While there have been shown and described what are at present considered to be preferred embodiments of the invention, it will be apparent to those skilled in the art that various changes and modifications can be made herein without departing from the scope of the invention as defined by the appended claims.

Claims

1. A UV-emitting fluorescent lamp, comprising:

a sealed tubular envelope and at least one electrode for generating a discharge, the envelope containing an amount of mercury and having a phosphor layer on an interior surface;

the phosphor layer containing a phosphor blend comprising a mixture of a SrB₄O₇:Eu phosphor, a LaPO₄:Ce phosphor and a YPO₄:Ce phosphor wherein the sum of the weight percentages of the phosphors in the blend is 100%; and

the lamp when operating exhibiting a vitamin D ratio of 1.5 to 2, a Hpi:Her ratio of 0.85 to 1, and a 0 h Te of 30 to 40 minutes.

2. The lamp of claim 1 wherein the phosphor blend comprises 25-27% SrB₄O₇:Eu, 23-26% LaPO₄:Ce, and 47-52% YPO₄:Ce by weight.

3. The lamp of claim 1 wherein the phosphor blend comprises 25.3% SrB₄O₇:Eu, 25.4% LaPO₄:Ce and 49.3% YPO₄:Ce by weight.

4. The lamp of claim 1 wherein the lamp has a 0 h UVA of >8000 μW/cm².

5. The lamp of claim 1 wherein the lamp has a 100 h UVA maintenance of >85%.

6. The lamp of claim 1 wherein the lamp has a UV-reflective layer disposed between the phosphor layer and the envelope, the UV-reflective layer extending partially around the circumference of the envelope and comprising aluminum oxide.

7. The lamp of claim 6 wherein the UV-reflective layer extends from 180° to 240° around the circumference.

8. The lamp of claim 6 wherein the UV-reflective layer extends from 220° around the circumference.

9. A UV-emitting fluorescent lamp, comprising:

the phosphor layer containing a phosphor blend comprising 25-27% of a SrB₄O₇:Eu phosphor, 23-26% of a LaPO₄:Ce phosphor, and 47-52% of a YPO₄:Ce phosphor by weight wherein the sum of the weight percentages of the phosphors in the blend is 100%.

10. The lamp of claim 9 wherein the phosphor blend comprises 25.3% SrB₄O₇:Eu, 25.4% LaPO₄:Ce and 49.3% YPO₄:Ce by weight.
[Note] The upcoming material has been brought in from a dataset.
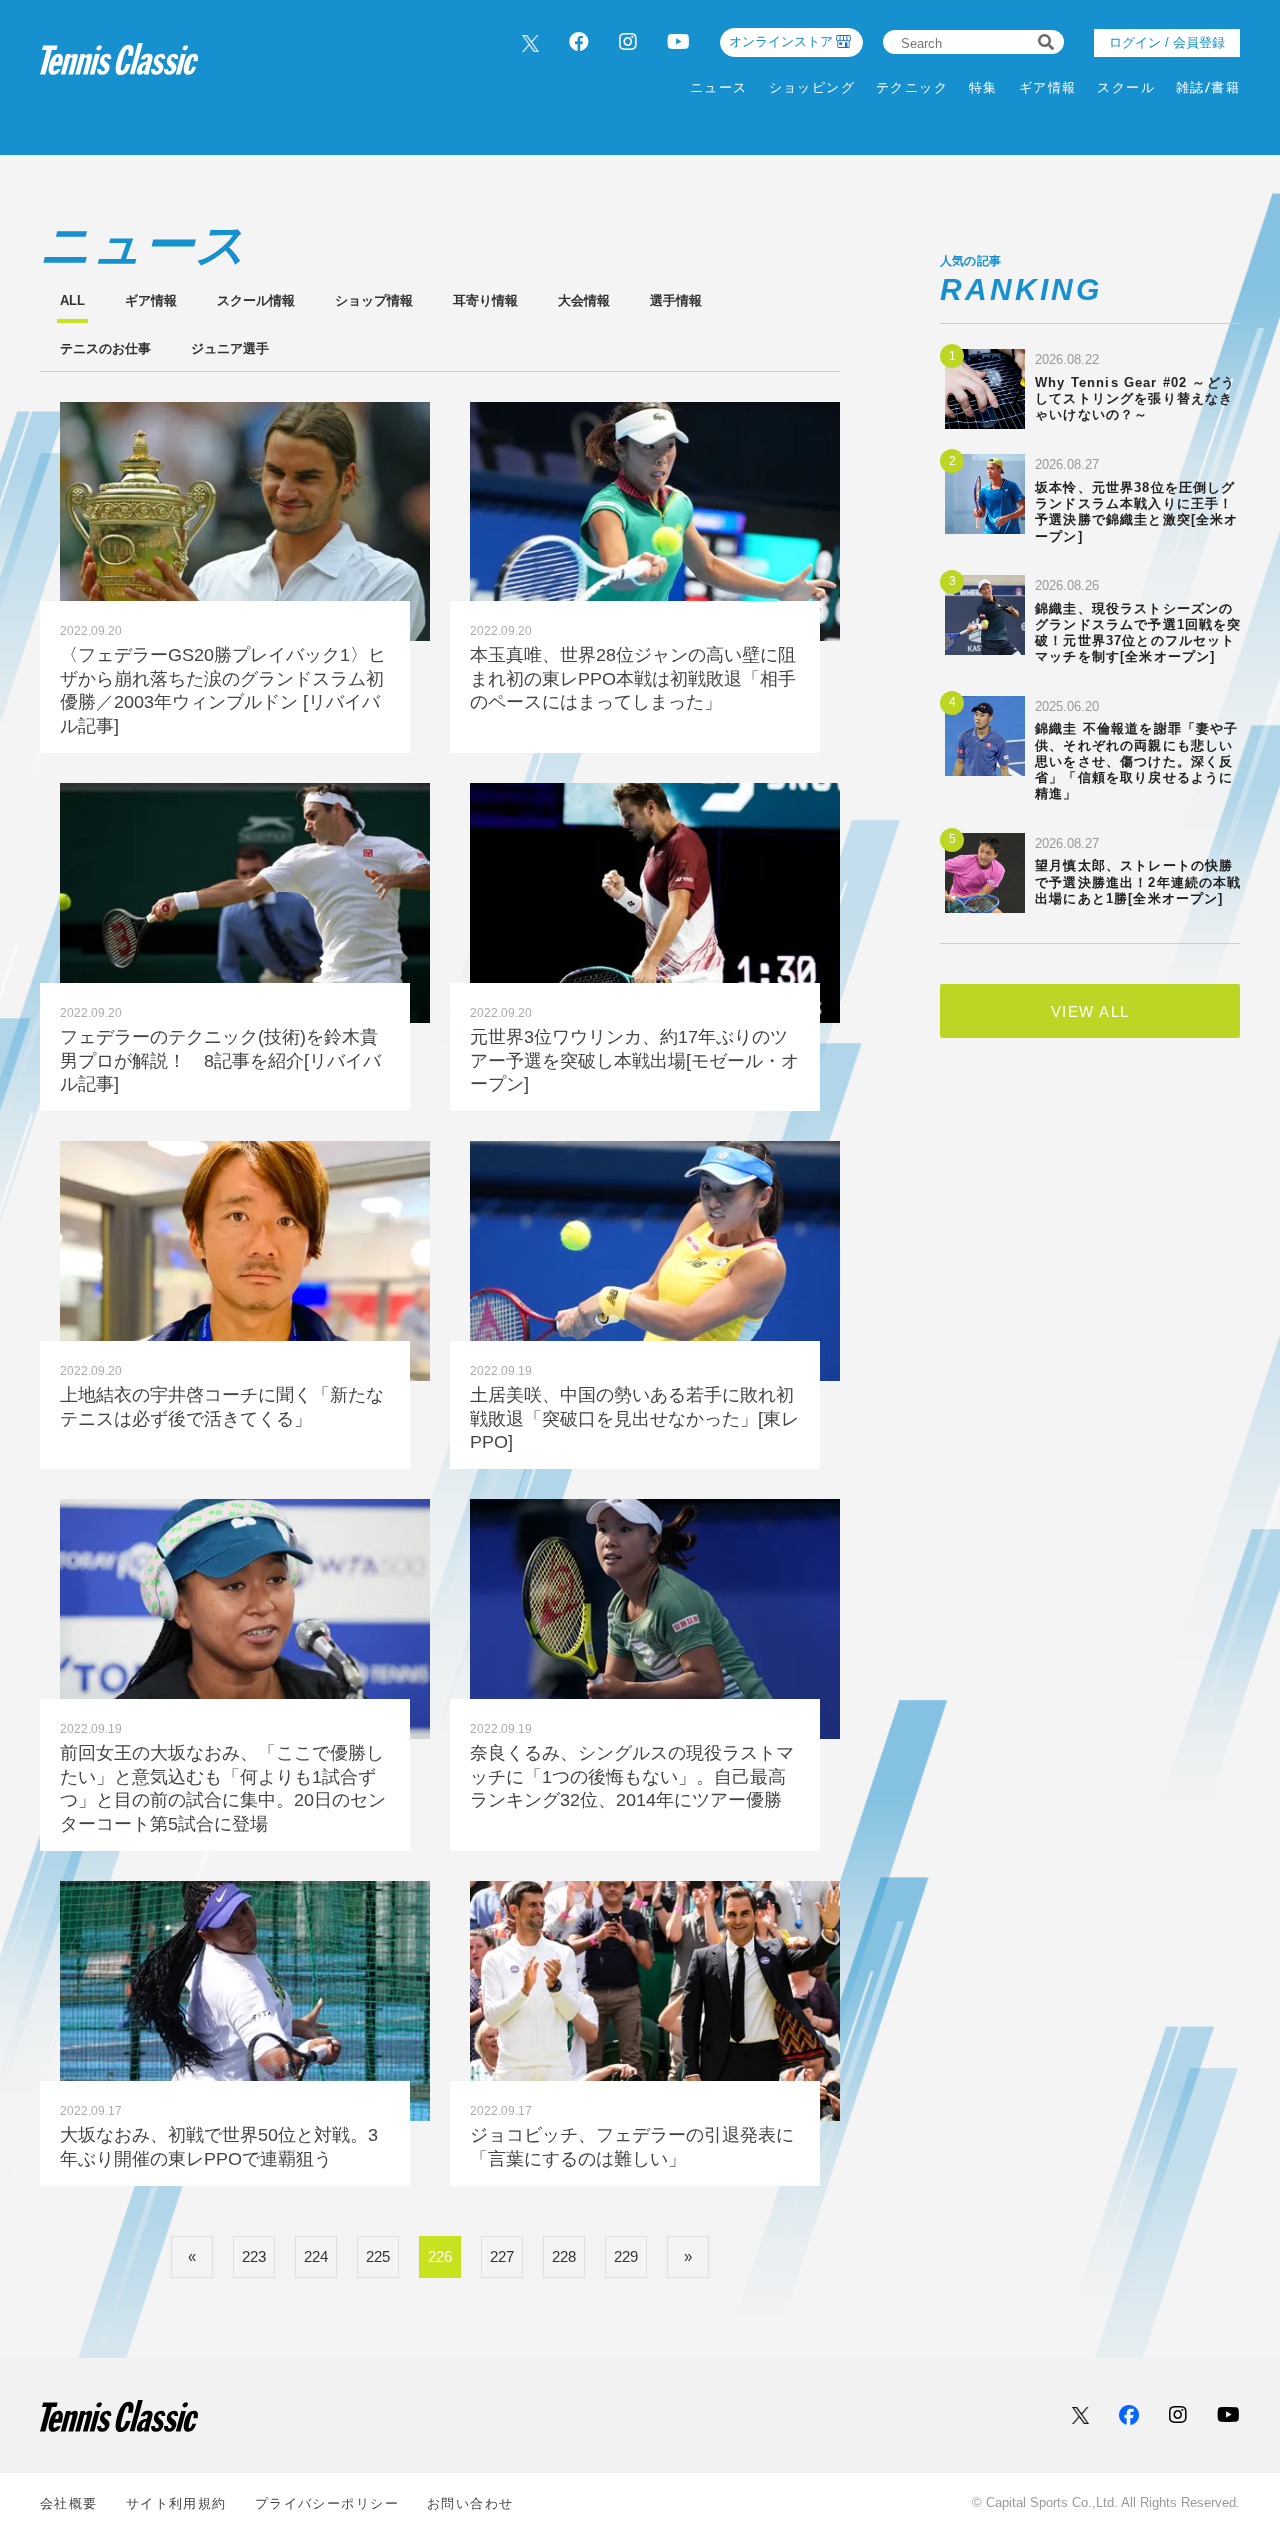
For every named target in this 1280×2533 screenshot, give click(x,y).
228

11. The lamp of claim 9 wherein the lamp has a 0 h UVA of >8000 μW/cm².

12. The lamp of claim 9 wherein the lamp has a 100 h UVA maintenance of >85%.

13. The lamp of claim 9 wherein the lamp has a UV-reflective layer disposed between the phosphor layer and the envelope, the UV-reflective layer extending partially around the circumference of the envelope and comprising aluminum oxide.

14. The lamp of claim 13 wherein the UV-reflective layer extends from 180° to 240° around the circumference.

15. The lamp of claim 13 wherein the UV-reflective layer extends from 220° around the circumference.